Enviado por Fernando Lyra
A promessa de democracia no Ministério da Justiça foi cumprida nogoverno Sarney, durante minha gestão. Exceto, já no final, por causa daquele lamentável episódio de censura ao filme "Je vous salue, Marie."
Fui chamado ao palácio pelo presidente Sarney. Chegando lá, ele estava com o general chefe da Casa Militar e tinha um pedido do bispo de Aparecida, ao qual era muito ligado, para impedir a exibição do filme, que eles imaginavam ser um afronta à Igreja Católica.
Fui contra e disse ao Presidente que jamais censuraria uma obra de arte, que por sinal para mim era medíocre. Mas o presidente reafirmou que era para censurar.
Eu repeti: "Eu não censuro." E o presidente respondeu: "Quem censura sou eu".
Rebati: "Mas, Presidente, quem assina é o Ministro." E saí da sala disposto a renunciar ao Ministério.
Faltavam oito dias para que eu deixasse a pasta.
Chegando ao gabinete convoquei Cristovam Buarque, José Paulo Cavalcanti Filho e Joaquim Falcão, que trabalhavam comigo, para lhes comunicar que iria renunciar porque jamais censuraria o que o Palácio queria.
Eles, menos Joaquim Falcão, argumentaram que eu não poderia renunciar a oito dias da saída. Fiz tudo para convencê-los, mas não consegui.
Durante todo o período que fui Ministro, este é o único fato que me entristece.

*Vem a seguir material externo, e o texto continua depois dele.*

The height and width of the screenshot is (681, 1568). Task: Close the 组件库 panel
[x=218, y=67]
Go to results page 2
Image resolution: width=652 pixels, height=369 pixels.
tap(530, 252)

Hoje, o fato tende a se repetir e jamais poderia deixar de dar este depoimento.
Uma democracia madura só pode se formar em um ambiente de consciências livres. E essa liberdade ampla não pode conviver com nenhuma forma de censura. Sobretudo nos dias que correm, já distantes dos tristes anos de autoritarismo e do cenário de incertezas que marcaram a transição democrática no Brasil.